Blick ins Archiv: National Geographics rassistische Berichterstattung

Wir haben einen führenden Historiker gebeten, unsere Berichterstattung über nichtweiße Menschen zu analysieren. Nur, wenn wir uns unserer Vergangenheit stellen, können wir sie wirklich überwinden.

Von Susan Goldberg
Veröffentlicht am 16. Juni 2020, 12:06 MESZ
In einem Artikel über Australien, der 1916 erschien, wurden die australischen Ureinwohner als „Wilde“ bezeichnet, die ...

In einem Artikel über Australien, der 1916 erschien, wurden die australischen Ureinwohner als „Wilde“ bezeichnet, die „unter allen Menschen den niedrigsten Grad an Intelligenz“ haben.

Foto von C.p. Scott man, H.e. Gregory woman, National Geographic Creative both

Wir schreiben den 2. November 1930. National Geographic hat einen Reporter und einen Fotografen entsandt, um über einen famosen Anlass zu berichten: die Krönung von Haile Selassie, König der Könige von Äthiopien, der Erobernde Löwe des Stammes Judah. Es gibt Trompeten, Weihrauch, Priester und Krieger, die Speere schwingen. Der Artikel umfasst 14.000 Wörter und 83 Bilder.

Hätte 1930 in Amerika statt in Äthiopien eine Zeremonie zur Ehrung eines Schwarzen stattgefunden, wäre es garantiert zu keiner Berichterstattung gekommen. Schlimmer noch: Hätte Haile Selassie in den Vereinigten Staaten gelebt, wäre ihm mit ziemlicher Sicherheit der Zutritt zu unseren Vorlesungen im rassengetrennten Washington, D.C., verwehrt worden.
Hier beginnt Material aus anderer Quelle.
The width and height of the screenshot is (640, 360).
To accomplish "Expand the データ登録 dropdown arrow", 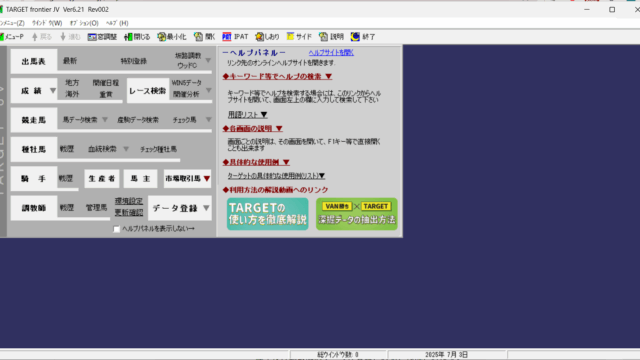I will [x=206, y=208].
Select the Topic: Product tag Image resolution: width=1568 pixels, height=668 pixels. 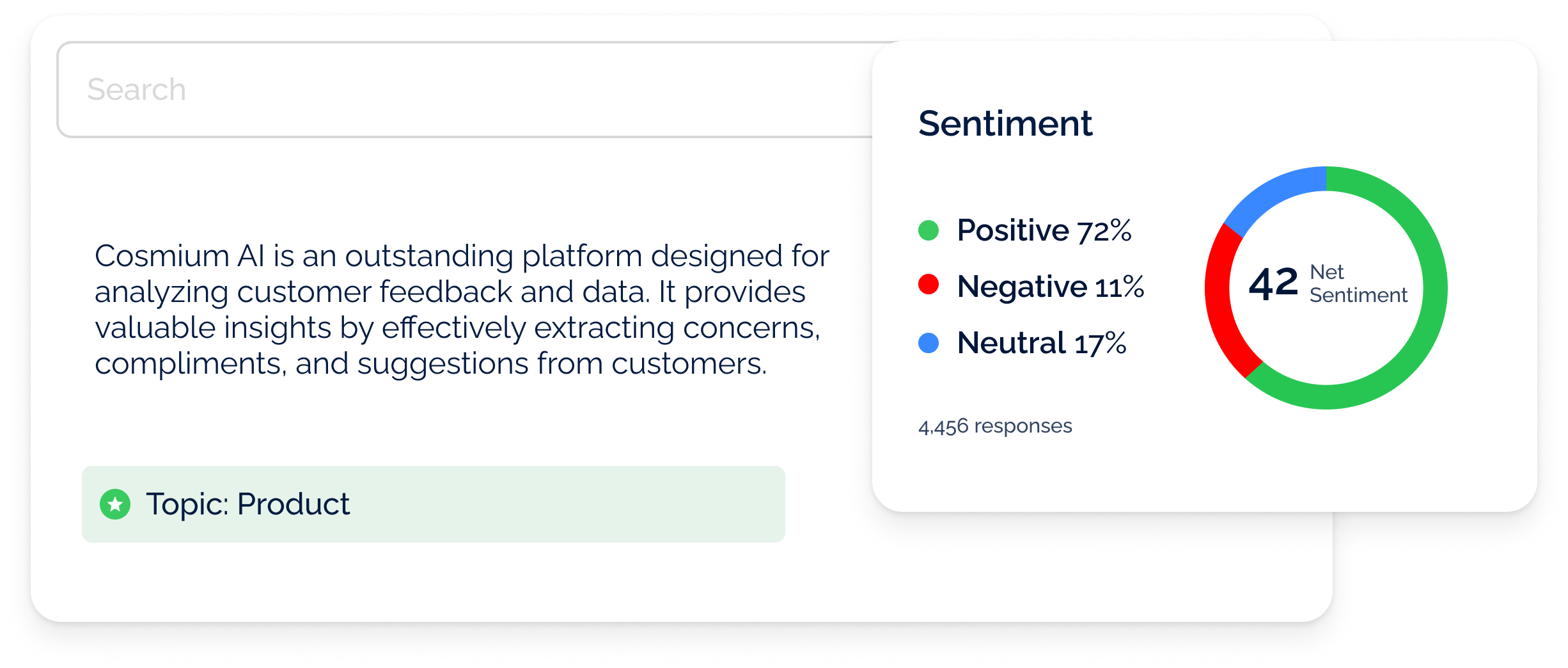(432, 504)
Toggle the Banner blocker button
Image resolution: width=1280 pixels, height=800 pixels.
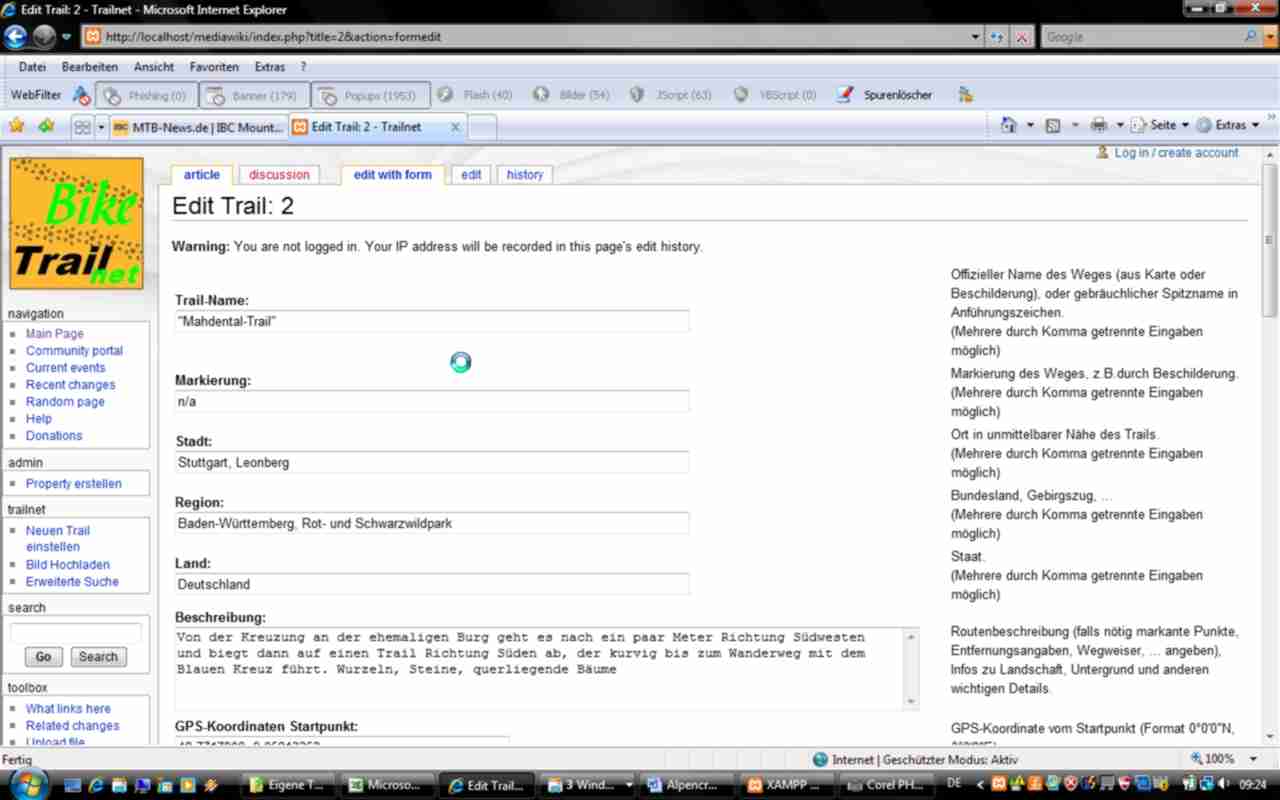(x=254, y=95)
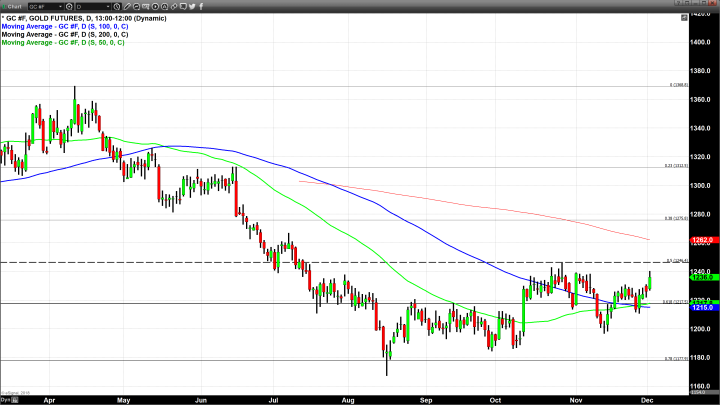720x405 pixels.
Task: Select the black 200 Moving Average label
Action: point(64,34)
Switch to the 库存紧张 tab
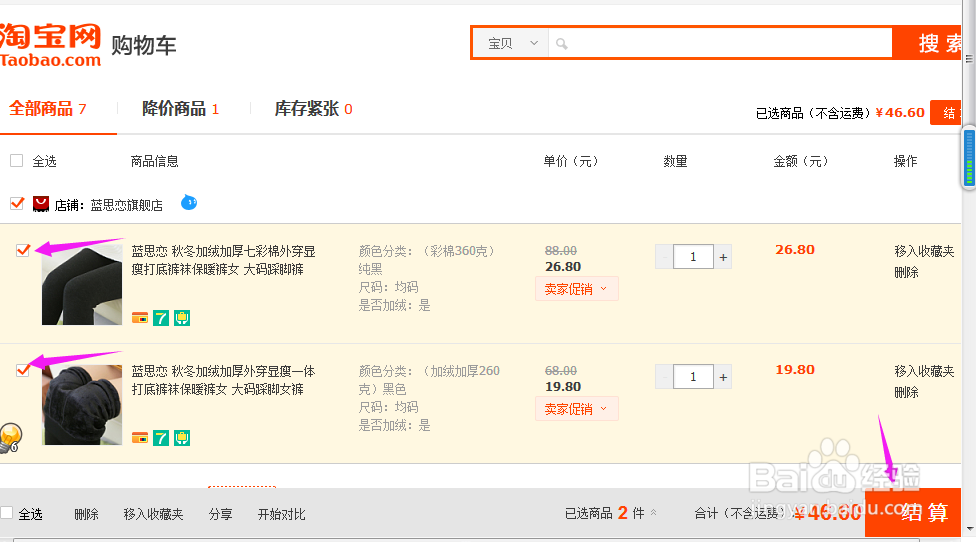 [x=313, y=109]
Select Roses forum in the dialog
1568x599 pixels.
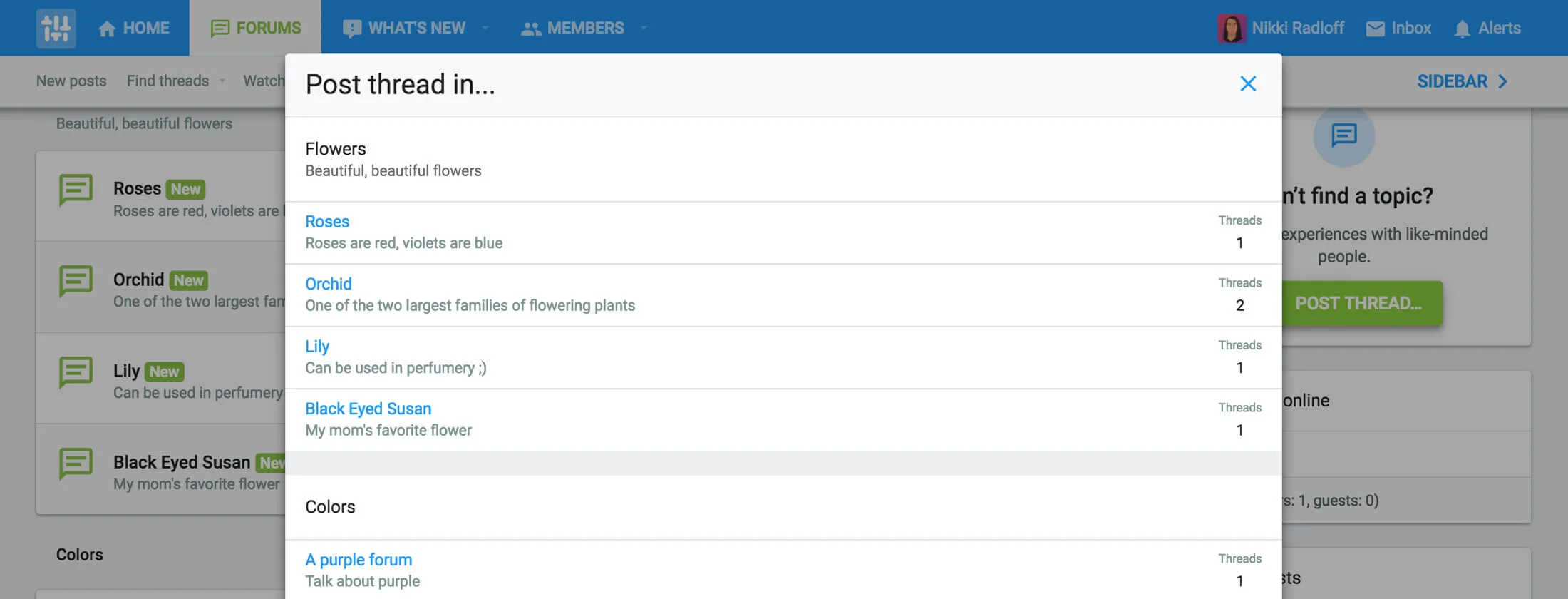tap(327, 222)
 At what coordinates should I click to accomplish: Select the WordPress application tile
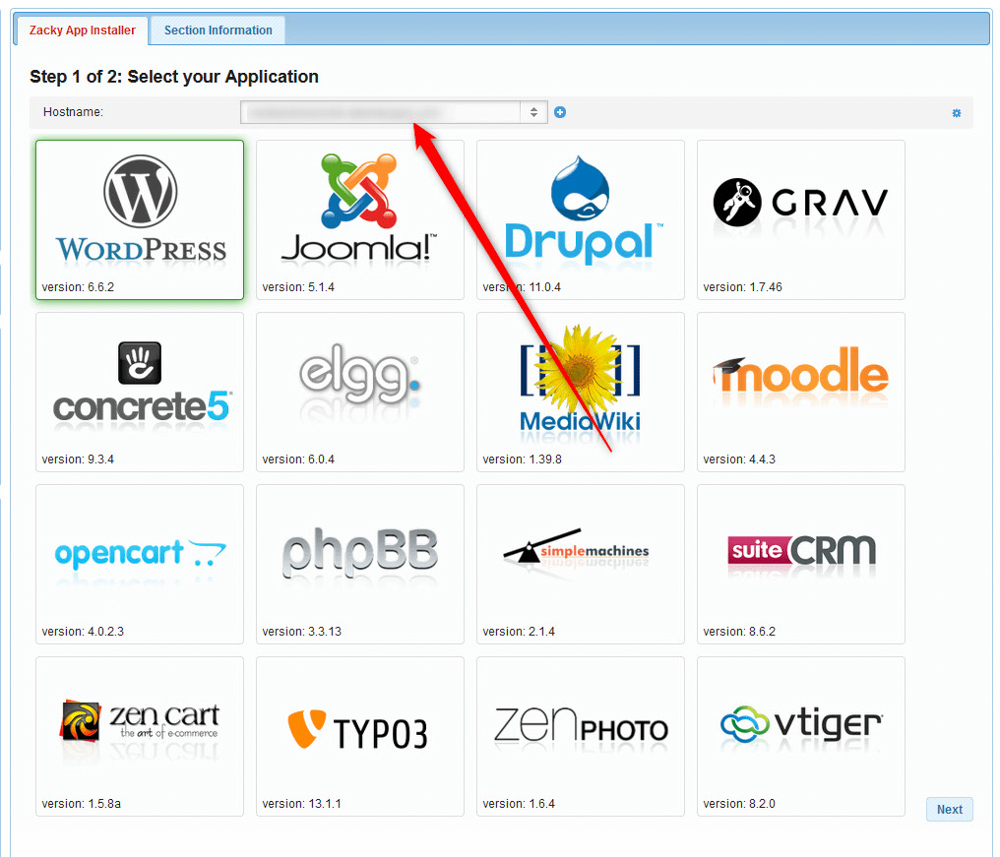point(139,220)
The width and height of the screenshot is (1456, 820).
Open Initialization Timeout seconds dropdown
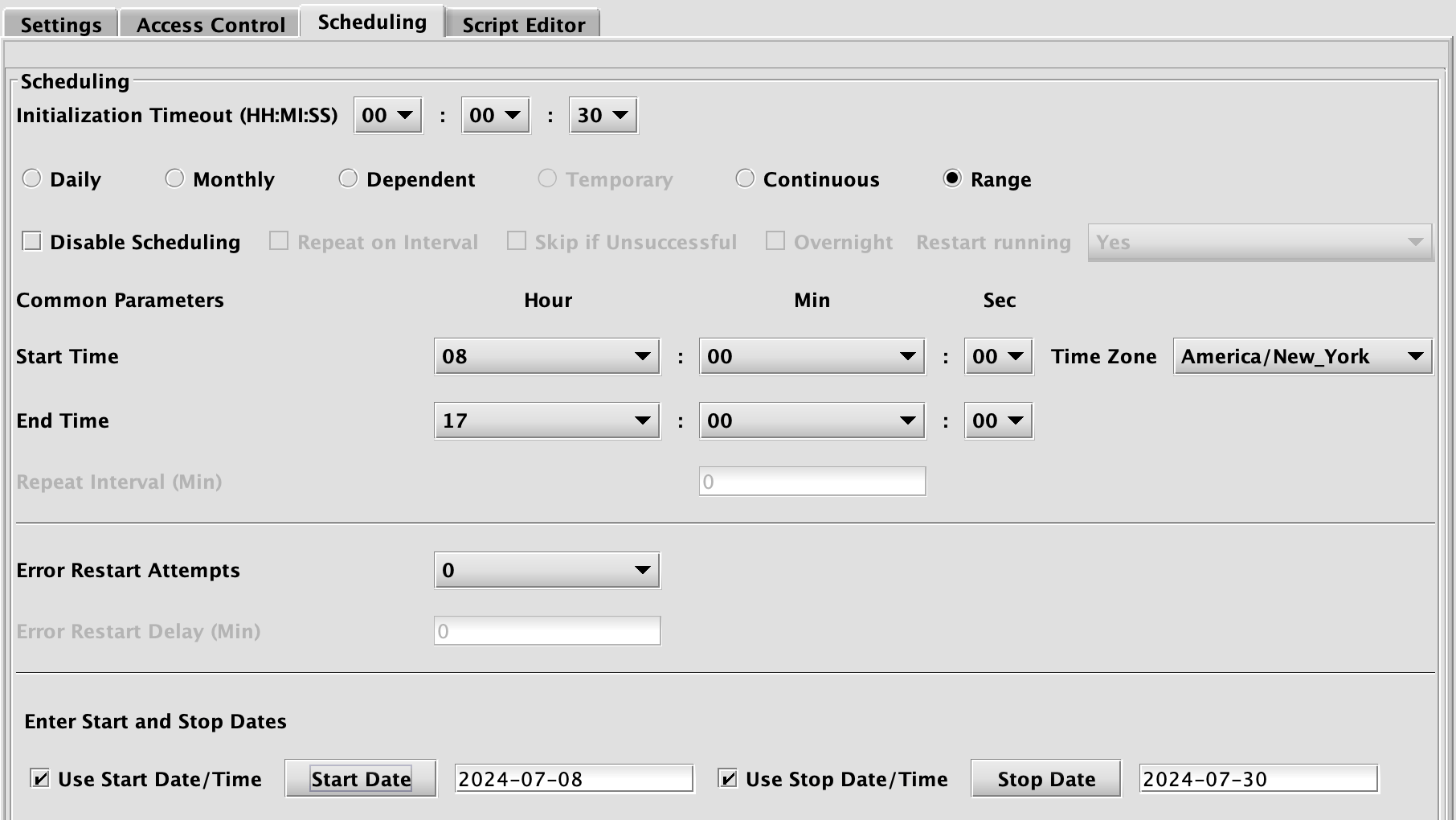(603, 115)
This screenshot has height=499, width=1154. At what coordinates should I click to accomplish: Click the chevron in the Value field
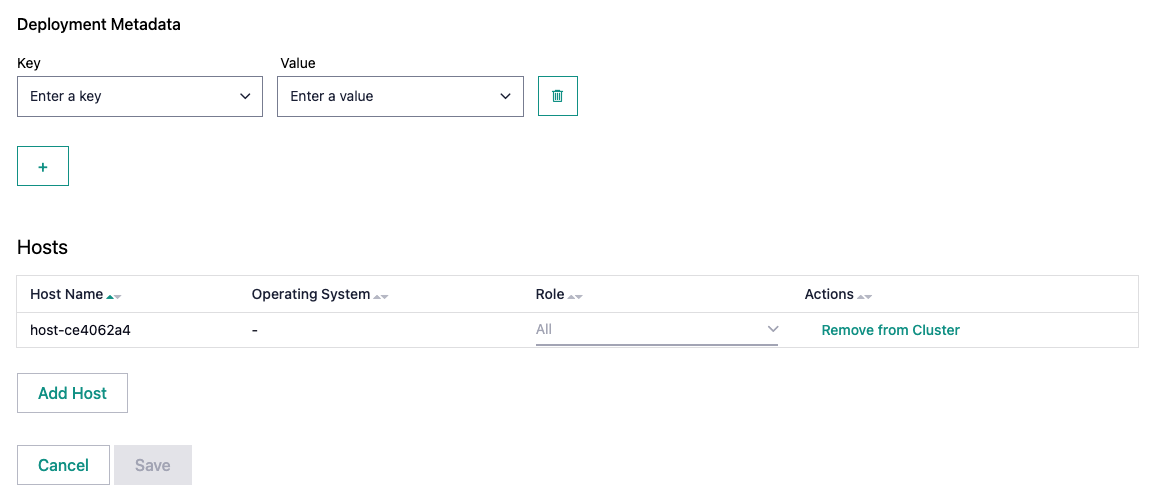coord(505,96)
Vielleicht hätte er auch kein Mitglied der National Geographic Society sein dürfen. Laut Robert M. Poole, dem Verfasser von „Explorers House: National Geographic and the World It Made“, „waren Afroamerikaner – zumindest in Washington – in den 1940er Jahren von der Mitgliedschaft ausgeschlossen".

„Die Gäste in der Stube des Fairfax House aus dem 18. Jahrhundert unterhalten sich mit Karten und Tonpfeifen“, heißt es in der Bildunterschrift aus einem Artikel von 1956 über die Geschichte Virginias. Obwohl die in dem Artikel erwähnt Häuser von Sklaven gebaut wurden, behauptete der Verfasser, dass sie „für ein Kapitel in der Geschichte dieses Landes stehen, an das sich jeder Amerikaner mit Stolz erinnern kann“.

Foto von Robert F. Sisson And Donald Mcbain, National Geographic Creative

1941 beschrieb National Geographic kalifornische Baumwollarbeiter, die auf die Beladung eines Schiffs warteten, mit Beleidigungen aus der Sklavenzeit: „Negerbabys, Banjos und Baumwollballen wie jene, die man in New Orleans sehen kann.”

Foto von Ray Chapin, National Geographic Creative

Ich bin die zehnte Herausgeberin von National Geographic seit seiner Gründung im Jahr 1888. Ich bin die erste Frau und die erste Jüdin – Mitglied zweier Gruppen, die auch hierzulande einst diskriminiert wurden. Es tut weh, die schrecklichen Geschichten aus der Vergangenheit des Magazins zu erzählen. Aber als wir beschlossen, uns in einer Ausgabe dem Thema Rassismus zu widmen, hielten wir es für richtig, zuerst unsere eigene Geschichte zu erforschen, bevor wir unseren Blick als Reporter auf andere richten.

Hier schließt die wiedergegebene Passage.